Entretanto, pescadores, indústrias de pesca, donos de restaurantes, supermercados, universidades e ONG locais têm trabalhado com o governo local para melhorar as condições. A elaboração de um plano para o Desenvolvimento Sustentável da Pesca e Aquacultura no Baixo Amazonas reuniu vários grupos envolvidos na cadeia produtiva do pescado local e gerou diversas iniciativas, além daquelas mencionadas anteriormente, incluindo feiras de peixe de origem sustentável e campanhas de mídia destinadas a sensibilizar os consumidores sobre a importância da gestão sustentável da pesca.

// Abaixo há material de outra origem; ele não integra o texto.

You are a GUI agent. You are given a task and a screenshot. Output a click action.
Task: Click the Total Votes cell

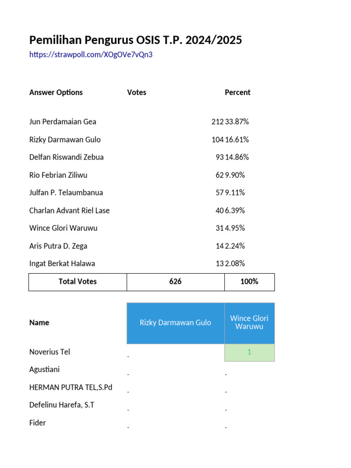[78, 282]
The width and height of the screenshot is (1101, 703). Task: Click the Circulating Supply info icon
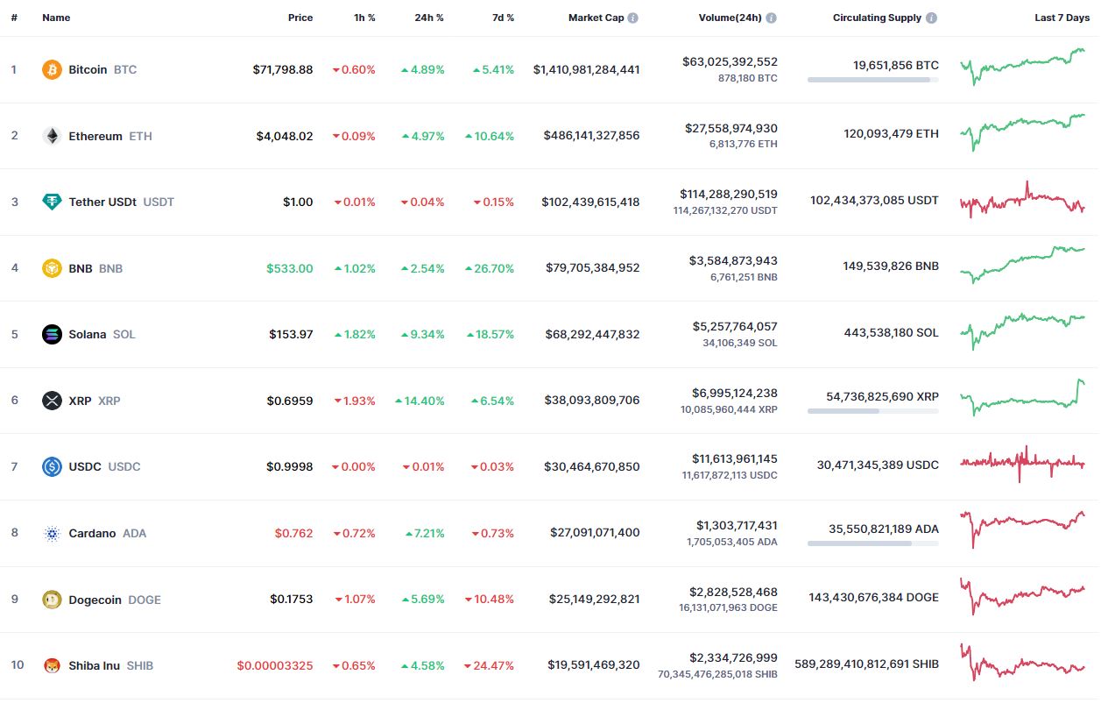coord(931,18)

Uma feira recente que mostrou espécies de peixes amazônicos nativos, como o pirarucu, ajudou a impulsionar a procura dos consumidores e a popularizar o consumo de peixe de origem sustentável na região.

Até este último surto, Santarém estava recebendo um crescente reconhecimento nacional e internacional como um importante centro gastronômico da culinária amazônica, com destaque para a grande variedade de peixes nativos. Vários chefes e donos de restaurantes locais estão combinando a cozinha nacional/internacional com receitas e ingredientes amazônicos locais para desenvolver novos pratos.

Nas últimas semanas os consumidores começaram a retornar aos mercados e as vendas de pescado estão se recuperando, com a exceção das três espécies implicadas na maioria dos casos. O que resta agora é estabelecer um programa liderado pelos governos municipais e estaduais que valoriza o recurso pesqueiro amazônico e que dê garantias aos restaurantes, supermercados e consumidores de que, apesar deste último surto, o pescado oferecido nos mercados da região é seguro e que cumpre os padrões sanitários nacionais.

Estas medidas são uma condição prévia necessária para o desenvolvimento sustentável do enorme potencial dos recursos pesqueiros amazônicos, que têm tido um papel central no consumo e comércio regional desde os tempos pré coloniais. A esperança é que a pesca praticada em Santarém se restabeleça e saia dessa experiência oferecendo produtos pesqueiros de alta qualidade e diversidade para os consumidores e restaurantes celebrando a culinária e os peixes amazônicos.